__WHAT YOU NEED TO DO__. Turn every line of the listing below into a JSON list of strings, one string per line, leaving out blank lines.

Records
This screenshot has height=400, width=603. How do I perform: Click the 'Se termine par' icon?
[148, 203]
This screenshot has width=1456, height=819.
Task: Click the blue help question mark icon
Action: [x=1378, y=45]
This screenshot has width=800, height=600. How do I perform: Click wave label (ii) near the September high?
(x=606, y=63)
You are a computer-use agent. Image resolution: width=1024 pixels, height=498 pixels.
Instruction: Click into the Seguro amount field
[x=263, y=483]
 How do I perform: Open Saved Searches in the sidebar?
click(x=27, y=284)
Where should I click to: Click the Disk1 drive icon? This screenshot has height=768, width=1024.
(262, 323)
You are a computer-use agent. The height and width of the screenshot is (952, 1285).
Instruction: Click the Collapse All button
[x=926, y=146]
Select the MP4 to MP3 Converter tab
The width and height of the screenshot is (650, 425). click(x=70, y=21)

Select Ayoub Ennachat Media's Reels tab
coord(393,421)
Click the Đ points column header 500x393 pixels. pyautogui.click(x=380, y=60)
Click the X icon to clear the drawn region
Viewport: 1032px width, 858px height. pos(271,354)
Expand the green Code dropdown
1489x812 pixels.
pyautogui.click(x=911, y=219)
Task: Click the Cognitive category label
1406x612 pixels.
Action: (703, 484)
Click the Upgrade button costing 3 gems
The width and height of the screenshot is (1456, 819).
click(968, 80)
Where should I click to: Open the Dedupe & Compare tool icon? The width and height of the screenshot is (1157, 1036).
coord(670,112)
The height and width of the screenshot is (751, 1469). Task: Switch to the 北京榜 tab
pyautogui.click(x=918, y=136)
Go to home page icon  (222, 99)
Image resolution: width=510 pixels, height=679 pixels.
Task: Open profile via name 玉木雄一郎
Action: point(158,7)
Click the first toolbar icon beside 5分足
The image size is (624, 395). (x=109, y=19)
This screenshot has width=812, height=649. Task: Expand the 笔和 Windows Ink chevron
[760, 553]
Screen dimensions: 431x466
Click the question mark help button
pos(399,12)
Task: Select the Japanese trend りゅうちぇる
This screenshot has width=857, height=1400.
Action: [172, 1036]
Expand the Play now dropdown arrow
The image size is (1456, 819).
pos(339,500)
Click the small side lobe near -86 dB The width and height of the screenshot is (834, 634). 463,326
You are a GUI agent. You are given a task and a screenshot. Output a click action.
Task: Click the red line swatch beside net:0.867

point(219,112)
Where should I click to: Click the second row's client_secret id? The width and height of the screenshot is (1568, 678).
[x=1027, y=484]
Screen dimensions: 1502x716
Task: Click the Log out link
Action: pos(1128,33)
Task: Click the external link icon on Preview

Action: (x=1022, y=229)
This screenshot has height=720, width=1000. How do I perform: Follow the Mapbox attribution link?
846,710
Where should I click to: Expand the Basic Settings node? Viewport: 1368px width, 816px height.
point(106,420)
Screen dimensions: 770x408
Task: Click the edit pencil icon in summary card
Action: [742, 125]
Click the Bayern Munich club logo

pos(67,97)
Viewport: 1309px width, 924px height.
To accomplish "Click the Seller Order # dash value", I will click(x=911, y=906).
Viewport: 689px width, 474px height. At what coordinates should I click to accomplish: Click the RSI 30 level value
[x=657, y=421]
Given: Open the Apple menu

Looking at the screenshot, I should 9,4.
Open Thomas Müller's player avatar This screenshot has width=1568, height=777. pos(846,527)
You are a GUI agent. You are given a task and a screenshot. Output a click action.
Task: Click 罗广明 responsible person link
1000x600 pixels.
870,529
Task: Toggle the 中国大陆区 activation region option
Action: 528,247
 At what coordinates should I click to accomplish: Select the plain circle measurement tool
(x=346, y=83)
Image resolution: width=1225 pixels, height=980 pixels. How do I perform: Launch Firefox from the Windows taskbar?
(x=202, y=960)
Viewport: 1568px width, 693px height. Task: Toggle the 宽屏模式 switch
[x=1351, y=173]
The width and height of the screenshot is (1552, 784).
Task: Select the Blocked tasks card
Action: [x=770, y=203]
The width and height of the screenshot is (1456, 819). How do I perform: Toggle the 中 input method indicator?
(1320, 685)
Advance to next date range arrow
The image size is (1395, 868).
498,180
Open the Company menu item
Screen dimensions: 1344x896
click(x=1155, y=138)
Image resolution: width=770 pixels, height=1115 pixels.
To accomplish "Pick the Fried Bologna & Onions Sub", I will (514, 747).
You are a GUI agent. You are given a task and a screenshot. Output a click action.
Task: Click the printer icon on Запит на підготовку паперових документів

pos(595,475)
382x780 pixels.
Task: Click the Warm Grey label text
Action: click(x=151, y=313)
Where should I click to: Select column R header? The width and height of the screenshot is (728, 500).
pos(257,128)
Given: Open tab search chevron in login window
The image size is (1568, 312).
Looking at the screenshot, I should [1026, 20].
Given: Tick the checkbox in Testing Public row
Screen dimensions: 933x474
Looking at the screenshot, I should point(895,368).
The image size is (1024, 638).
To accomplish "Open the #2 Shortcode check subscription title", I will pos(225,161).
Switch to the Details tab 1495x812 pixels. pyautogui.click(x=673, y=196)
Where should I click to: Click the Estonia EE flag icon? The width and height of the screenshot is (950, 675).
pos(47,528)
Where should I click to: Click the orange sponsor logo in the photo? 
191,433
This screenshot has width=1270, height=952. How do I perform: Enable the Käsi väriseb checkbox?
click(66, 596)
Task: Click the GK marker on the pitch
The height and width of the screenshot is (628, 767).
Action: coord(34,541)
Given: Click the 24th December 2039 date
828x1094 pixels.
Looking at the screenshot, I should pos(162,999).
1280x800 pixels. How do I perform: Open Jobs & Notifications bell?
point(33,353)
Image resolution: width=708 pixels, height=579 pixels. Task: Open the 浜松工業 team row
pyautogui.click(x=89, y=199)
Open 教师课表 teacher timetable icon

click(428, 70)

__SOLUTION FOR THIS PROBLEM__.
[
  "This screenshot has height=400, width=603. How do I perform: Click the 'Se termine par' icon?",
  "[148, 203]",
  "This screenshot has width=1456, height=819.",
  "Task: Click the blue help question mark icon",
  "Action: [x=1378, y=45]",
  "This screenshot has width=800, height=600. How do I perform: Click wave label (ii) near the September high?",
  "(x=606, y=63)",
  "You are a computer-use agent. Image resolution: width=1024 pixels, height=498 pixels.",
  "Instruction: Click into the Seguro amount field",
  "[x=263, y=483]",
  " How do I perform: Open Saved Searches in the sidebar?",
  "click(x=27, y=284)",
  "Where should I click to: Click the Disk1 drive icon? This screenshot has height=768, width=1024.",
  "(262, 323)",
  "You are a computer-use agent. The height and width of the screenshot is (952, 1285).",
  "Instruction: Click the Collapse All button",
  "[x=926, y=146]",
  "Select the MP4 to MP3 Converter tab",
  "The width and height of the screenshot is (650, 425). click(x=70, y=21)",
  "Select Ayoub Ennachat Media's Reels tab",
  "coord(393,421)",
  "Click the Đ points column header 500x393 pixels. pyautogui.click(x=380, y=60)",
  "Click the X icon to clear the drawn region",
  "Viewport: 1032px width, 858px height. pos(271,354)",
  "Expand the green Code dropdown",
  "1489x812 pixels.",
  "pyautogui.click(x=911, y=219)",
  "Task: Click the Cognitive category label",
  "1406x612 pixels.",
  "Action: (703, 484)",
  "Click the Upgrade button costing 3 gems",
  "The width and height of the screenshot is (1456, 819).",
  "click(968, 80)",
  "Where should I click to: Open the Dedupe & Compare tool icon? The width and height of the screenshot is (1157, 1036).",
  "coord(670,112)",
  "The height and width of the screenshot is (751, 1469). Task: Switch to the 北京榜 tab",
  "pyautogui.click(x=918, y=136)",
  "Go to home page icon  (222, 99)",
  "Image resolution: width=510 pixels, height=679 pixels.",
  "Task: Open profile via name 玉木雄一郎",
  "Action: point(158,7)",
  "Click the first toolbar icon beside 5分足",
  "The image size is (624, 395). (x=109, y=19)",
  "This screenshot has width=812, height=649. Task: Expand the 笔和 Windows Ink chevron",
  "[760, 553]",
  "Screen dimensions: 431x466",
  "Click the question mark help button",
  "pos(399,12)",
  "Task: Select the Japanese trend りゅうちぇる",
  "This screenshot has width=857, height=1400.",
  "Action: [172, 1036]",
  "Expand the Play now dropdown arrow",
  "The image size is (1456, 819).",
  "pos(339,500)",
  "Click the small side lobe near -86 dB The width and height of the screenshot is (834, 634). 463,326",
  "You are a GUI agent. You are given a task and a screenshot. Output a click action.",
  "Task: Click the red line swatch beside net:0.867",
  "point(219,112)",
  "Where should I click to: Click the second row's client_secret id? The width and height of the screenshot is (1568, 678).",
  "[x=1027, y=484]",
  "Screen dimensions: 1502x716",
  "Task: Click the Log out link",
  "Action: pos(1128,33)",
  "Task: Click the external link icon on Preview",
  "Action: (x=1022, y=229)",
  "This screenshot has height=720, width=1000. How do I perform: Follow the Mapbox attribution link?",
  "846,710",
  "Where should I click to: Expand the Basic Settings node? Viewport: 1368px width, 816px height.",
  "point(106,420)",
  "Screen dimensions: 770x408",
  "Task: Click the edit pencil icon in summary card",
  "Action: [742, 125]",
  "Click the Bayern Munich club logo",
  "pos(67,97)",
  "Viewport: 1309px width, 924px height.",
  "To accomplish \"Click the Seller Order # dash value\", I will click(x=911, y=906).",
  "Viewport: 689px width, 474px height. At what coordinates should I click to accomplish: Click the RSI 30 level value",
  "[x=657, y=421]",
  "Given: Open the Apple menu",
  "Looking at the screenshot, I should 9,4.",
  "Open Thomas Müller's player avatar This screenshot has width=1568, height=777. pos(846,527)",
  "You are a GUI agent. You are given a task and a screenshot. Output a click action.",
  "Task: Click 罗广明 responsible person link",
  "1000x600 pixels.",
  "870,529",
  "Task: Toggle the 中国大陆区 activation region option",
  "Action: 528,247",
  " At what coordinates should I click to accomplish: Select the plain circle measurement tool",
  "(x=346, y=83)",
  "Image resolution: width=1225 pixels, height=980 pixels. How do I perform: Launch Firefox from the Windows taskbar?",
  "(x=202, y=960)",
  "Viewport: 1568px width, 693px height. Task: Toggle the 宽屏模式 switch",
  "[x=1351, y=173]",
  "The width and height of the screenshot is (1552, 784).",
  "Task: Select the Blocked tasks card",
  "Action: [x=770, y=203]",
  "The width and height of the screenshot is (1456, 819). How do I perform: Toggle the 中 input method indicator?",
  "(1320, 685)",
  "Advance to next date range arrow",
  "The image size is (1395, 868).",
  "498,180",
  "Open the Company menu item",
  "Screen dimensions: 1344x896",
  "click(x=1155, y=138)",
  "Image resolution: width=770 pixels, height=1115 pixels.",
  "To accomplish \"Pick the Fried Bologna & Onions Sub\", I will (514, 747).",
  "You are a GUI agent. You are given a task and a screenshot. Output a click action.",
  "Task: Click the printer icon on Запит на підготовку паперових документів",
  "pos(595,475)",
  "382x780 pixels.",
  "Task: Click the Warm Grey label text",
  "Action: click(x=151, y=313)",
  "Where should I click to: Select column R header? The width and height of the screenshot is (728, 500).",
  "pos(257,128)",
  "Given: Open tab search chevron in login window",
  "The image size is (1568, 312).",
  "Looking at the screenshot, I should [1026, 20].",
  "Given: Tick the checkbox in Testing Public row",
  "Screen dimensions: 933x474",
  "Looking at the screenshot, I should point(895,368).",
  "The image size is (1024, 638).",
  "To accomplish \"Open the #2 Shortcode check subscription title\", I will pos(225,161).",
  "Switch to the Details tab 1495x812 pixels. pyautogui.click(x=673, y=196)",
  "Where should I click to: Click the Estonia EE flag icon? The width and height of the screenshot is (950, 675).",
  "pos(47,528)",
  "Where should I click to: Click the orange sponsor logo in the photo? ",
  "191,433",
  "This screenshot has width=1270, height=952. How do I perform: Enable the Käsi väriseb checkbox?",
  "click(66, 596)",
  "Task: Click the GK marker on the pitch",
  "The height and width of the screenshot is (628, 767).",
  "Action: coord(34,541)",
  "Given: Click the 24th December 2039 date",
  "828x1094 pixels.",
  "Looking at the screenshot, I should pos(162,999).",
  "1280x800 pixels. How do I perform: Open Jobs & Notifications bell?",
  "point(33,353)",
  "Image resolution: width=708 pixels, height=579 pixels. Task: Open the 浜松工業 team row",
  "pyautogui.click(x=89, y=199)",
  "Open 教师课表 teacher timetable icon",
  "click(428, 70)"
]